» Your objective:
Write every record out again exactly as shown below.

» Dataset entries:
================================

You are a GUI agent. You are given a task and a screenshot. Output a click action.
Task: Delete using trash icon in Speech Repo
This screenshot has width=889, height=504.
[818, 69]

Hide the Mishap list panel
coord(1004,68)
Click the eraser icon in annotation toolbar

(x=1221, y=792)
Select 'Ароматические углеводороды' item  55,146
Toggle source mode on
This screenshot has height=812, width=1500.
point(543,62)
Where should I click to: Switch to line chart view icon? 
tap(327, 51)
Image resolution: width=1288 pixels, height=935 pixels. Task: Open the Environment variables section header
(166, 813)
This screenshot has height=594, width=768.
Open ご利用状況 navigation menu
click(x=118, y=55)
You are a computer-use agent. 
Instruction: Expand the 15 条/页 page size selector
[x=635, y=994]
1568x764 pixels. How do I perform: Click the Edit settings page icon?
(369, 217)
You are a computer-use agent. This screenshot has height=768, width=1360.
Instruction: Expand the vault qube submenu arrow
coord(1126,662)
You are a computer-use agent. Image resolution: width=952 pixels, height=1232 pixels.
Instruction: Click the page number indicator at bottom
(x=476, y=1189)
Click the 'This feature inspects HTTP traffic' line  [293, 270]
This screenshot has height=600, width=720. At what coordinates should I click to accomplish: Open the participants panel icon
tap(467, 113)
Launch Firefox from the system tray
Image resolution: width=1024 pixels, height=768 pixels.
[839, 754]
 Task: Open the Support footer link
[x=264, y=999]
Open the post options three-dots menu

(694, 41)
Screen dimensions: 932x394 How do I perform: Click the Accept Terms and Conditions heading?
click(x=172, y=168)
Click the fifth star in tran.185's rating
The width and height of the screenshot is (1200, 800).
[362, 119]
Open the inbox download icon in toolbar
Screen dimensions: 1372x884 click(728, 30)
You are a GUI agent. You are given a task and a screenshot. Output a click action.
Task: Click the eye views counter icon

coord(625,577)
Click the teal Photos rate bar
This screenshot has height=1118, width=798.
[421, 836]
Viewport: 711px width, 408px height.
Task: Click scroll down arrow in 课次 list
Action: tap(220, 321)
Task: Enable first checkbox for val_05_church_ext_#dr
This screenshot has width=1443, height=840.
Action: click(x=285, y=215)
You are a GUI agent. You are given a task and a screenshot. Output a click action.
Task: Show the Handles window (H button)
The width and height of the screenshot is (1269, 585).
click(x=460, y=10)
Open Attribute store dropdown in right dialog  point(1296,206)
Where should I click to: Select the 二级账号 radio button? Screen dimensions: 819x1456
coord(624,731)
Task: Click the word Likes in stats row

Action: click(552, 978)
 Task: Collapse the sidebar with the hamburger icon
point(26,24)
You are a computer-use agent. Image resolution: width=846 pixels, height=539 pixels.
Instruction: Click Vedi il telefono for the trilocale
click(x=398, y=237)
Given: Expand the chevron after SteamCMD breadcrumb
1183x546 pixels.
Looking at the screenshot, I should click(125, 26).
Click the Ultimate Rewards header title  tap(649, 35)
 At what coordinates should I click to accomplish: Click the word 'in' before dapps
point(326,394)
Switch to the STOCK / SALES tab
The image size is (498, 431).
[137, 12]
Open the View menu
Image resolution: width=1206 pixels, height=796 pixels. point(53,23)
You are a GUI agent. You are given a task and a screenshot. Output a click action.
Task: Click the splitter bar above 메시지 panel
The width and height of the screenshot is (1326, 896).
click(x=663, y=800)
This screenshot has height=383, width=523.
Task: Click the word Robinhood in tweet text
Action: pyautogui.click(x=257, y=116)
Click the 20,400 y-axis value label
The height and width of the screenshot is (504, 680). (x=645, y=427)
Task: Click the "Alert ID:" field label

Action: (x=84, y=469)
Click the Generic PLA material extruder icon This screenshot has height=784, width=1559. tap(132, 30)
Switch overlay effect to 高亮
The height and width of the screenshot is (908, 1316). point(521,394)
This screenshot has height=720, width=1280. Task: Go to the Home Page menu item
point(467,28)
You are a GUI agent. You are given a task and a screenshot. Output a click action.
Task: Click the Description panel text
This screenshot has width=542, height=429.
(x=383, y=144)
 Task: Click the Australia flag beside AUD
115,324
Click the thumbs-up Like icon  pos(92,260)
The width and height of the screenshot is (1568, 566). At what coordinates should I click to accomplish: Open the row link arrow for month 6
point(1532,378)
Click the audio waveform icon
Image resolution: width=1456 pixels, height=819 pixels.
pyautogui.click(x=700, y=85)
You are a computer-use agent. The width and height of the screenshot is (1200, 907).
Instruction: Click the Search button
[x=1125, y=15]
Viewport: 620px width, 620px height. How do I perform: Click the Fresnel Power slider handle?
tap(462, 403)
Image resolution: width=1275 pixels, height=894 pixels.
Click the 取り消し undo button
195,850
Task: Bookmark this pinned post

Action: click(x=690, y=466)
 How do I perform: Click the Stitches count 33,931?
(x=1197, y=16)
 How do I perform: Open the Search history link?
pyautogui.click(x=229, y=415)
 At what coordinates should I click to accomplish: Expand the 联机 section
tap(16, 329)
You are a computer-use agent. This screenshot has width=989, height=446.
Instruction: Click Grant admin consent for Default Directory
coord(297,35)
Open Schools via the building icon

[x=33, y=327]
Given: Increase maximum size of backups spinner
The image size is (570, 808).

================================

» Output of the exercise:
You are a GUI agent. You are given a task and a screenshot. Output a click action.
Task: Delete using trash icon in Speech Repo
This screenshot has width=889, height=504.
[818, 69]

Hide the Mishap list panel
coord(1004,68)
Click the eraser icon in annotation toolbar

(x=1221, y=792)
Select 'Ароматические углеводороды' item  55,146
Toggle source mode on
This screenshot has height=812, width=1500.
point(543,62)
Where should I click to: Switch to line chart view icon? 
tap(327, 51)
Image resolution: width=1288 pixels, height=935 pixels. Task: Open the Environment variables section header
(166, 813)
This screenshot has height=594, width=768.
Open ご利用状況 navigation menu
click(x=118, y=55)
You are a computer-use agent. 
Instruction: Expand the 15 条/页 page size selector
[x=635, y=994]
1568x764 pixels. How do I perform: Click the Edit settings page icon?
(369, 217)
You are a computer-use agent. This screenshot has height=768, width=1360.
Instruction: Expand the vault qube submenu arrow
coord(1126,662)
You are a computer-use agent. Image resolution: width=952 pixels, height=1232 pixels.
Instruction: Click the page number indicator at bottom
(x=476, y=1189)
Click the 'This feature inspects HTTP traffic' line  [293, 270]
This screenshot has height=600, width=720. At what coordinates should I click to accomplish: Open the participants panel icon
tap(467, 113)
Launch Firefox from the system tray
Image resolution: width=1024 pixels, height=768 pixels.
[839, 754]
 Task: Open the Support footer link
[x=264, y=999]
Open the post options three-dots menu

(694, 41)
Screen dimensions: 932x394 How do I perform: Click the Accept Terms and Conditions heading?
click(x=172, y=168)
Click the fifth star in tran.185's rating
The width and height of the screenshot is (1200, 800).
[362, 119]
Open the inbox download icon in toolbar
Screen dimensions: 1372x884 click(728, 30)
You are a GUI agent. You are given a task and a screenshot. Output a click action.
Task: Click the eye views counter icon

coord(625,577)
Click the teal Photos rate bar
This screenshot has height=1118, width=798.
[421, 836]
Viewport: 711px width, 408px height.
Task: Click scroll down arrow in 课次 list
Action: tap(220, 321)
Task: Enable first checkbox for val_05_church_ext_#dr
This screenshot has width=1443, height=840.
Action: click(x=285, y=215)
You are a GUI agent. You are given a task and a screenshot. Output a click action.
Task: Show the Handles window (H button)
The width and height of the screenshot is (1269, 585).
click(x=460, y=10)
Open Attribute store dropdown in right dialog  point(1296,206)
Where should I click to: Select the 二级账号 radio button? Screen dimensions: 819x1456
coord(624,731)
Task: Click the word Likes in stats row

Action: click(552, 978)
 Task: Collapse the sidebar with the hamburger icon
point(26,24)
You are a computer-use agent. Image resolution: width=846 pixels, height=539 pixels.
Instruction: Click Vedi il telefono for the trilocale
click(x=398, y=237)
Given: Expand the chevron after SteamCMD breadcrumb
1183x546 pixels.
Looking at the screenshot, I should click(125, 26).
Click the Ultimate Rewards header title  tap(649, 35)
 At what coordinates should I click to accomplish: Click the word 'in' before dapps
point(326,394)
Switch to the STOCK / SALES tab
The image size is (498, 431).
[137, 12]
Open the View menu
Image resolution: width=1206 pixels, height=796 pixels. point(53,23)
You are a GUI agent. You are given a task and a screenshot. Output a click action.
Task: Click the splitter bar above 메시지 panel
The width and height of the screenshot is (1326, 896).
click(x=663, y=800)
This screenshot has height=383, width=523.
Task: Click the word Robinhood in tweet text
Action: pyautogui.click(x=257, y=116)
Click the 20,400 y-axis value label
The height and width of the screenshot is (504, 680). (x=645, y=427)
Task: Click the "Alert ID:" field label

Action: (x=84, y=469)
Click the Generic PLA material extruder icon This screenshot has height=784, width=1559. tap(132, 30)
Switch overlay effect to 高亮
The height and width of the screenshot is (908, 1316). point(521,394)
This screenshot has height=720, width=1280. Task: Go to the Home Page menu item
point(467,28)
You are a GUI agent. You are given a task and a screenshot. Output a click action.
Task: Click the Description panel text
This screenshot has width=542, height=429.
(x=383, y=144)
 Task: Click the Australia flag beside AUD
115,324
Click the thumbs-up Like icon  pos(92,260)
The width and height of the screenshot is (1568, 566). At what coordinates should I click to accomplish: Open the row link arrow for month 6
point(1532,378)
Click the audio waveform icon
Image resolution: width=1456 pixels, height=819 pixels.
pyautogui.click(x=700, y=85)
You are a computer-use agent. The width and height of the screenshot is (1200, 907).
Instruction: Click the Search button
[x=1125, y=15]
Viewport: 620px width, 620px height. How do I perform: Click the Fresnel Power slider handle?
tap(462, 403)
Image resolution: width=1275 pixels, height=894 pixels.
Click the 取り消し undo button
195,850
Task: Bookmark this pinned post

Action: click(x=690, y=466)
 How do I perform: Click the Stitches count 33,931?
(x=1197, y=16)
 How do I perform: Open the Search history link?
pyautogui.click(x=229, y=415)
 At what coordinates should I click to accomplish: Expand the 联机 section
tap(16, 329)
You are a computer-use agent. This screenshot has width=989, height=446.
Instruction: Click Grant admin consent for Default Directory
coord(297,35)
Open Schools via the building icon

[x=33, y=327]
Given: Increase maximum size of backups spinner
The image size is (570, 808).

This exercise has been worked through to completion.